Our findings imply that when people are stressed, they consider each piece of evidence that supports unfavorable conclusions more heavily than when they are comfortable. Lead author Professor Tali Sharot, of UCL Psychology to Language Sciences and the Max Planck UCL Institute for Computational Psychiatry and Ageing Research, said: “Many of the most important judgments you will make, from financial to medical and pro-life decisions, will be made under stress.”
“Most of the time, making these decisions entails gathering information and weighing the facts.”
“For example, before deciding on the best course of medical treatment, you may confer with a number of doctors.”

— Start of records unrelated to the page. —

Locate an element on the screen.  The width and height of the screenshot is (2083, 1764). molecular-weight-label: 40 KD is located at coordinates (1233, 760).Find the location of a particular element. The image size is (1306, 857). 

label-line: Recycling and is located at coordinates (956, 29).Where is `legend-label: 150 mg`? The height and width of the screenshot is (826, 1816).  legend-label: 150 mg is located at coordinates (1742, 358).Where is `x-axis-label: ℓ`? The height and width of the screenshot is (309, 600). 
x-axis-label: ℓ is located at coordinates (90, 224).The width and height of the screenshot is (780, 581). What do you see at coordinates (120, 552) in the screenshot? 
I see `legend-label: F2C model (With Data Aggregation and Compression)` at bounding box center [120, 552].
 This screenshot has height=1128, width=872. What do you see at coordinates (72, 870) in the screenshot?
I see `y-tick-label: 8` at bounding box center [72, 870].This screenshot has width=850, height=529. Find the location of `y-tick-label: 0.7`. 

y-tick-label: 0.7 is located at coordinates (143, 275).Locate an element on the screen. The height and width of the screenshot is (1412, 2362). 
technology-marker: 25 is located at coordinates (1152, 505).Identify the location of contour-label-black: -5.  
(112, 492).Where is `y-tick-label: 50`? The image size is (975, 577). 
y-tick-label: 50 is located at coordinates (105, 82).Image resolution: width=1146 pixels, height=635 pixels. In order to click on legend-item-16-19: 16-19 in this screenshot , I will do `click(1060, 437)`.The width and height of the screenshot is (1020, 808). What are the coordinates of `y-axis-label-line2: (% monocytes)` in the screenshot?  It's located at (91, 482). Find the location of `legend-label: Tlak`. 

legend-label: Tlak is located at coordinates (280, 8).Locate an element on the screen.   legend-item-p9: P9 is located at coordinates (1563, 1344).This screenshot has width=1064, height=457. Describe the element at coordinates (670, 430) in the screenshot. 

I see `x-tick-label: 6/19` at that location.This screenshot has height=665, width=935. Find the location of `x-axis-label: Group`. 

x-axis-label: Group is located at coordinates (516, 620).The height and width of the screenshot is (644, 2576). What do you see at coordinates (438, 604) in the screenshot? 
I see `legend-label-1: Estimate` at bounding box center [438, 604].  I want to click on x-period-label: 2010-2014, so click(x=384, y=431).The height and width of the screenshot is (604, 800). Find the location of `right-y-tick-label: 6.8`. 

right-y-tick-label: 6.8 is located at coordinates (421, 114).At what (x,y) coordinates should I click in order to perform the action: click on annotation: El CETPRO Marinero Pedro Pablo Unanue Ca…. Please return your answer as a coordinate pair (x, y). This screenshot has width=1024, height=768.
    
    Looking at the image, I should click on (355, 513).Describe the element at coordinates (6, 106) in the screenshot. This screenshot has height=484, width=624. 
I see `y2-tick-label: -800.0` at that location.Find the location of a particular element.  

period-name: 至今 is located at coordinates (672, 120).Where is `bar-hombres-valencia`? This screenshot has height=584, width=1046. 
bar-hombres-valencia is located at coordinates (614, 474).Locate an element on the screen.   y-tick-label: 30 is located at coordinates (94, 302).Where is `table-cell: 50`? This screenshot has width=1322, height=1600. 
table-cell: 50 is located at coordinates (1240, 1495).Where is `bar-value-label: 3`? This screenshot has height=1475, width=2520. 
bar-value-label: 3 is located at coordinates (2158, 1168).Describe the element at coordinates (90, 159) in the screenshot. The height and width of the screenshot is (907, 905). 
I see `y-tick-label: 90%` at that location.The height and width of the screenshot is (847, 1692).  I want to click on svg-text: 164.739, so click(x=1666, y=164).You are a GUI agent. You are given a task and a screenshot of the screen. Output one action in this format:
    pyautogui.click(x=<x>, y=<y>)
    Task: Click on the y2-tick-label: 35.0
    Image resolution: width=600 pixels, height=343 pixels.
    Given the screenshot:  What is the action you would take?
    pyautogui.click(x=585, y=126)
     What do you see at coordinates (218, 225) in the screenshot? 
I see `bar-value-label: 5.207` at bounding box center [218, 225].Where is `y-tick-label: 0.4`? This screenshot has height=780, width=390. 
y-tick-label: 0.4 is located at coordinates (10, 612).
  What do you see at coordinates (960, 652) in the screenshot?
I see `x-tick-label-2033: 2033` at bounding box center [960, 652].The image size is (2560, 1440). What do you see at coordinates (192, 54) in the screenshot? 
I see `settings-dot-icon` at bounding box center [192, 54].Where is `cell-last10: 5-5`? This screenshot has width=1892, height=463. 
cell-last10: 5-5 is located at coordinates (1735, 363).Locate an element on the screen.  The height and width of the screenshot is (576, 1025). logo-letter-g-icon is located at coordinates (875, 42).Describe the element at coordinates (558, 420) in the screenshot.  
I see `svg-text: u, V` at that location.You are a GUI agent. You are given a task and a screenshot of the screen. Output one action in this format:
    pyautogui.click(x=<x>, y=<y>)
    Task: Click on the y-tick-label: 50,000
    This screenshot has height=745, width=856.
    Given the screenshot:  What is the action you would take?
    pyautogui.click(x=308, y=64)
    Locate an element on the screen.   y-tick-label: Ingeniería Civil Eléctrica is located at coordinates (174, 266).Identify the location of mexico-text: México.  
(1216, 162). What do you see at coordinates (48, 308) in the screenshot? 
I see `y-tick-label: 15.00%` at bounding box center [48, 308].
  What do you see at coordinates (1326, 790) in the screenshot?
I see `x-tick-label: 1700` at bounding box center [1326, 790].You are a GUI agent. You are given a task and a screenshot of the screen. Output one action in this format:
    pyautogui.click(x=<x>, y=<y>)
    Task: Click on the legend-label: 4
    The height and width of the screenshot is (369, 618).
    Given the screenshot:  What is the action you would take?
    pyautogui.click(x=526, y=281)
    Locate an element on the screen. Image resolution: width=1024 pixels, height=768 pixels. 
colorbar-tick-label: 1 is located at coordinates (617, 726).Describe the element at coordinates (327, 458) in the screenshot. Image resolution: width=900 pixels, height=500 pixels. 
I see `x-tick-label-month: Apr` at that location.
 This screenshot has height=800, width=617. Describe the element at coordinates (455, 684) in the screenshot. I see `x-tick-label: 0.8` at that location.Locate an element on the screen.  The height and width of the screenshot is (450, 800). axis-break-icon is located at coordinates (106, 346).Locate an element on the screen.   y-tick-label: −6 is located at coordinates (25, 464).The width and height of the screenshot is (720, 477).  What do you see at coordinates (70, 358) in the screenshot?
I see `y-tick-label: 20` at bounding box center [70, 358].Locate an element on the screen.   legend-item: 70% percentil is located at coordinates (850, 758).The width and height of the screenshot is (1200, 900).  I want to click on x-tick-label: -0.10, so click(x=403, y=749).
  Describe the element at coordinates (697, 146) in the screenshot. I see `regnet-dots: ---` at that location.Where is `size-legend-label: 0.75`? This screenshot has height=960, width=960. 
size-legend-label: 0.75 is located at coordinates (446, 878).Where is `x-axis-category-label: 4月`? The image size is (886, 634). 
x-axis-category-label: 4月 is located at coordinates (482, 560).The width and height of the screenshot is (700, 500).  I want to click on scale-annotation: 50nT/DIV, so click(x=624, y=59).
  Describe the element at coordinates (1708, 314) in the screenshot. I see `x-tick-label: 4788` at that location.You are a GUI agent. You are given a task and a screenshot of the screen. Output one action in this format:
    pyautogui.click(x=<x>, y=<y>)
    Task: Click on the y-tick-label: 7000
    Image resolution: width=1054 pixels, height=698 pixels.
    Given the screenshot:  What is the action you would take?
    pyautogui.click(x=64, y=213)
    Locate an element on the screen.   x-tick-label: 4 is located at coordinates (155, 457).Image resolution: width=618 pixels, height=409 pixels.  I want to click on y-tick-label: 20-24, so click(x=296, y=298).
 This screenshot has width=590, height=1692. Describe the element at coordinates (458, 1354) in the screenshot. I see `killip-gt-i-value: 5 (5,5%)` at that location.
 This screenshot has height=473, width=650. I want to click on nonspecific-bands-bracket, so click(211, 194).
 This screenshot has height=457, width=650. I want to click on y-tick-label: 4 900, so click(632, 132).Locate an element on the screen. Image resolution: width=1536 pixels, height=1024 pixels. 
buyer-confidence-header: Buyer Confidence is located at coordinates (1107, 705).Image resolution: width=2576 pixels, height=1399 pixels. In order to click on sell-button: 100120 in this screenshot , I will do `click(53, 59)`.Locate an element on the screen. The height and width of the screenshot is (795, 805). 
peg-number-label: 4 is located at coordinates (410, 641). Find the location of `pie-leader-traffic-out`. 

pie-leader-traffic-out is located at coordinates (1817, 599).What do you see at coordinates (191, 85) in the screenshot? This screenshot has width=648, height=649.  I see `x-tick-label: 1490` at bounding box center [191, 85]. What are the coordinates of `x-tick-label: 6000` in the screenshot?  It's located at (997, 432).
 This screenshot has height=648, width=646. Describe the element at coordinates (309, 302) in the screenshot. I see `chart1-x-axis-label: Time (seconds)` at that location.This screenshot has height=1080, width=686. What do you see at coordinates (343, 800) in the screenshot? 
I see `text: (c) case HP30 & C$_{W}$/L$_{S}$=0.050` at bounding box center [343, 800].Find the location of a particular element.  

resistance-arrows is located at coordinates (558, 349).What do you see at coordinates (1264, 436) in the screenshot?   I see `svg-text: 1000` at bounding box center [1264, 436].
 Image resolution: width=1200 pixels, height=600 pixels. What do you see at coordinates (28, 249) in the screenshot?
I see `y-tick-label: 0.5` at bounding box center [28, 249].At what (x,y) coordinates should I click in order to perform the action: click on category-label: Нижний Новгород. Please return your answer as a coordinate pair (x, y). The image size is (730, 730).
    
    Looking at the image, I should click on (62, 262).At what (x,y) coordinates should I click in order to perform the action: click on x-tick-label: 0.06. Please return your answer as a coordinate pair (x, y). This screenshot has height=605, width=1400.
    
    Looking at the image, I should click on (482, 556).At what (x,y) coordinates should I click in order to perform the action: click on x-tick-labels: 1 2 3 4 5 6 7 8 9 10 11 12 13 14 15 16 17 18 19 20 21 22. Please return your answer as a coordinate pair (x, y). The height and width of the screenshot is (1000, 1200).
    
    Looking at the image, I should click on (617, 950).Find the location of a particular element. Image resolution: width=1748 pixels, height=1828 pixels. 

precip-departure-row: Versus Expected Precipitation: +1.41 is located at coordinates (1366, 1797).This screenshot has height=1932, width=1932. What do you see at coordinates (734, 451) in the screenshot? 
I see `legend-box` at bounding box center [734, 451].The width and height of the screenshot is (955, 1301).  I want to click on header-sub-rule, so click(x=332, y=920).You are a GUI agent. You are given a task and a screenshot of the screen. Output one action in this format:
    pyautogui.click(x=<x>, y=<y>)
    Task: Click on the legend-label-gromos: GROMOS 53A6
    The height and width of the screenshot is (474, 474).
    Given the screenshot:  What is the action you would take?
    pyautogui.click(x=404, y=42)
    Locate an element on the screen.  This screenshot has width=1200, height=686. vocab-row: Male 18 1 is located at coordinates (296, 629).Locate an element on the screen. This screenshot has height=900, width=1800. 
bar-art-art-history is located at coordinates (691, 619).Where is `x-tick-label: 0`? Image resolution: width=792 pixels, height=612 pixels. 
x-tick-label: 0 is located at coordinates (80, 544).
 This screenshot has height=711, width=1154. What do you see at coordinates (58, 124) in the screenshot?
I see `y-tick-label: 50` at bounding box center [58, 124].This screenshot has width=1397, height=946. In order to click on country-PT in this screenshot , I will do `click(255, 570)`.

“We wanted to see if being anxious affects how you process and use information? “Our findings imply that when people are stressed, they consider each piece of evidence that supports unfavorable conclusions more heavily than when they are relaxed.
“Yet, stress has little effect on how they weigh data that supports favorable conclusions.”
“As a result, when people are stressed, they are more likely to infer the worst.” In the short study, 91 volunteers participated in a classification game in which they could gather as much evidence as they needed to decide whether they were in a desirable (associated with rewards) or an undesirable (associated with losses) setting.
Accuracy was rewarded to the participants.
Before the game, 40 of them were told they would have to give a public speech that would be judged by a panel of experts, which made them nervous and stressed.
Under stress, the participants need weaker evidence to form the conclusion that they were in an unfavorable environment, according to UCL researchers.
The study indicated that stress had no effect on the strength of evidence needed to reach the conclusion that they were in a favorable setting.
“We normally think of stressful events as a burden to our decision-making process,” said lead author Laura Globig, PhD student at UCL Psychology & Language Sciences and Max Planck UCL Institute for Computational Psychiatry and Ageing Research.
“Yet, the pattern of learning we’ve discovered may be adaptive, because negative thoughts may force people to be extra careful in dangerous situations.”